See https://github.com/pulsar-edit/ppm/pull/42 for the fix to that.

Getting somewhat off-topic for this present PR, to talk about #42 (click to expand): These test failures have to do with the Node 16 bump, and I think it specifically has to do with trying to use old node-gyp to build C/C++ code for older Node (spec fixture version of Node is 10.12.1) while running much newer Node 16.0.0. I think newer node-gyp has fixes for this, by the way. But we can't really take advantage of that without also bumping the bundled npm, since our bundled npm 6 specifies the older node-gyp in its own package.json.)
DeeDeeG commented 1 year ago

Copy-pasting from Discord, testing notes:

I tested, and it is working for me locally. (Also tested with other deliberately incorrect URLs to confirm that breaks it, to disprove the "null hypothesis" that my change wasn't doing anything. BTW, you can do just https://electronjs.org/headers and it will redirect, but that causes unnecessary HTTP 301 and HTTP 307 redirect messages to go back and forth across the wire and redirect to the actual final location, hurting perf and wasting some bits of network usage. So I went with this direct URL that responds with HTTP 200, no redirects needed. ✔️ )

Best way I know of to test this is to use the changed code to install a Pulsar package that includes a native C/C++ module. For example, I run ppm install --verbose language-carp since language-carp is a small package that builds a native C/C++ add-on as part of its install process. (No, I don't know anything about the Carp language. It's just a convenient package to test native module building against.)

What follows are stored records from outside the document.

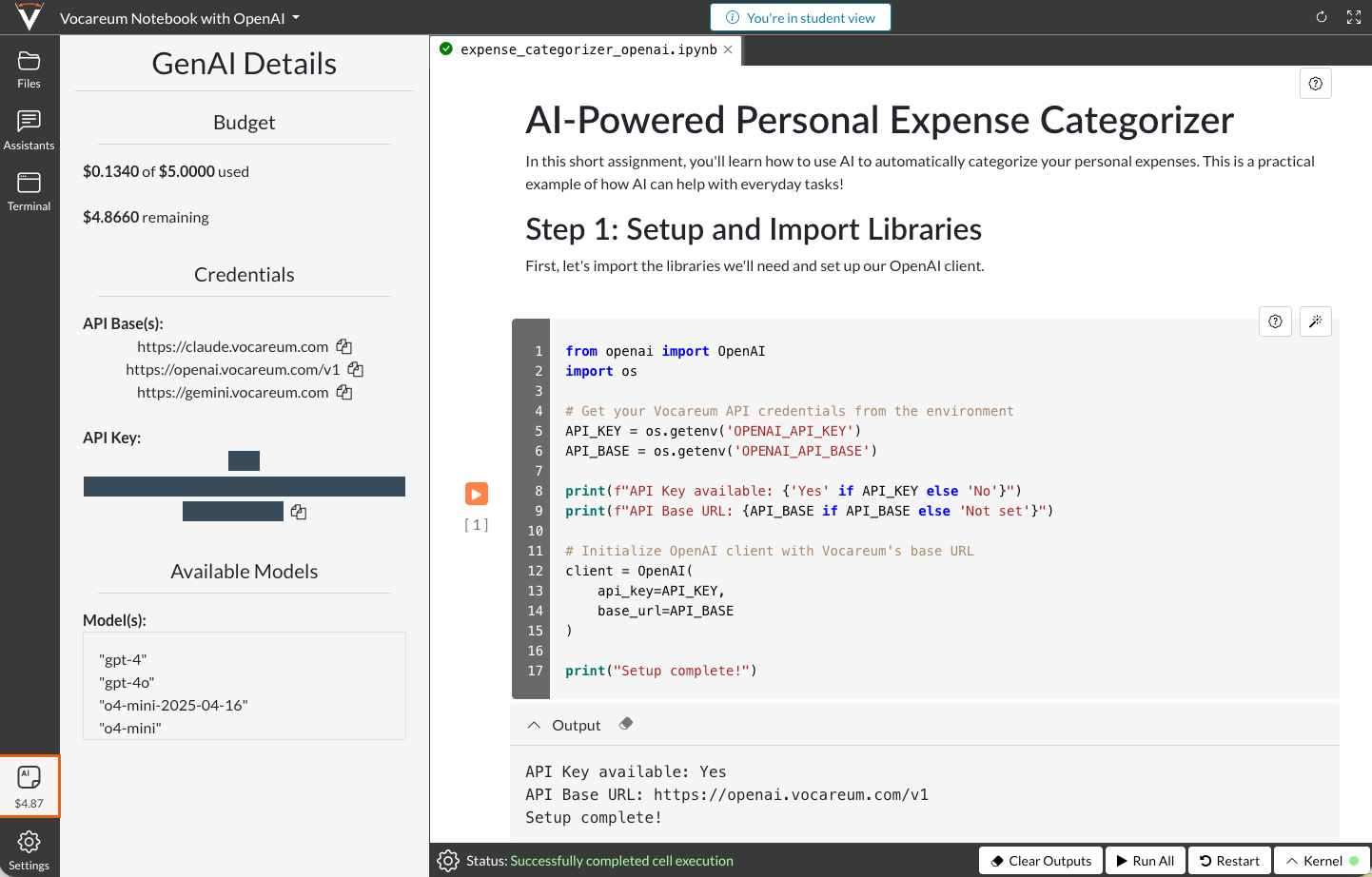Image resolution: width=1372 pixels, height=877 pixels.
Task: Open Settings at bottom of sidebar
Action: point(29,849)
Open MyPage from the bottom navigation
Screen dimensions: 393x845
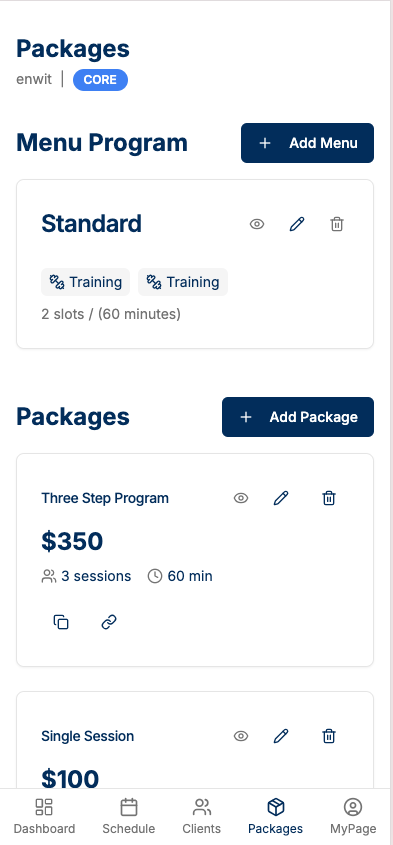click(353, 816)
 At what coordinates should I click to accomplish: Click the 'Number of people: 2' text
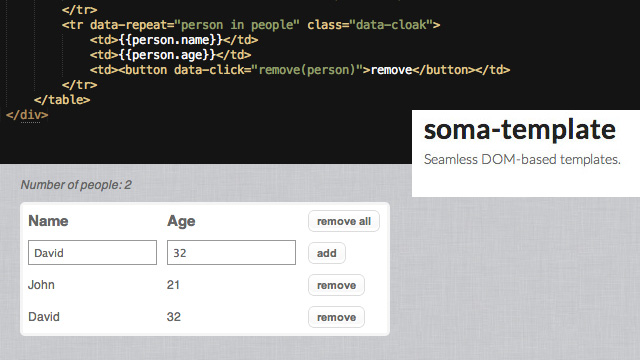coord(76,185)
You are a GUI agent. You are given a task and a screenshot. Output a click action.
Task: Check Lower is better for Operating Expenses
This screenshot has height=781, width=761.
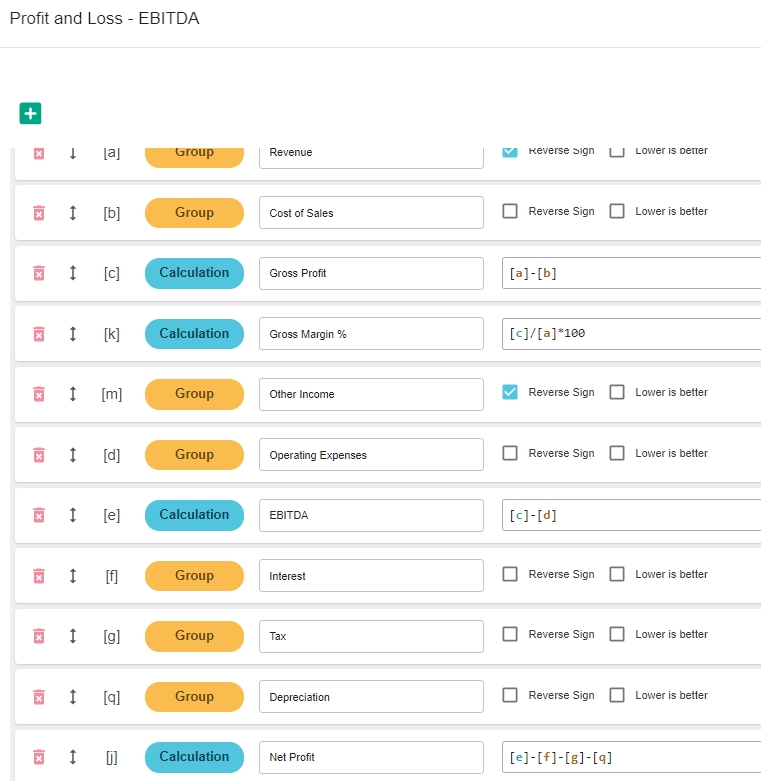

The --verbose flag includes a lot of info, including every network request needed to fetch Electron headers. You may need to delete existing headers cached under ~/.pulsar/.node-gyp/.cache/node-gyp, because if you've already downloaded these once, node-gyp skips re-downloading. They are cached for efficient re-use. So make sure to delete those between test runs, or this URL is irrelevant since no actual requests for the header files go out over the wire for this URL, in case of an existing cached header tarball.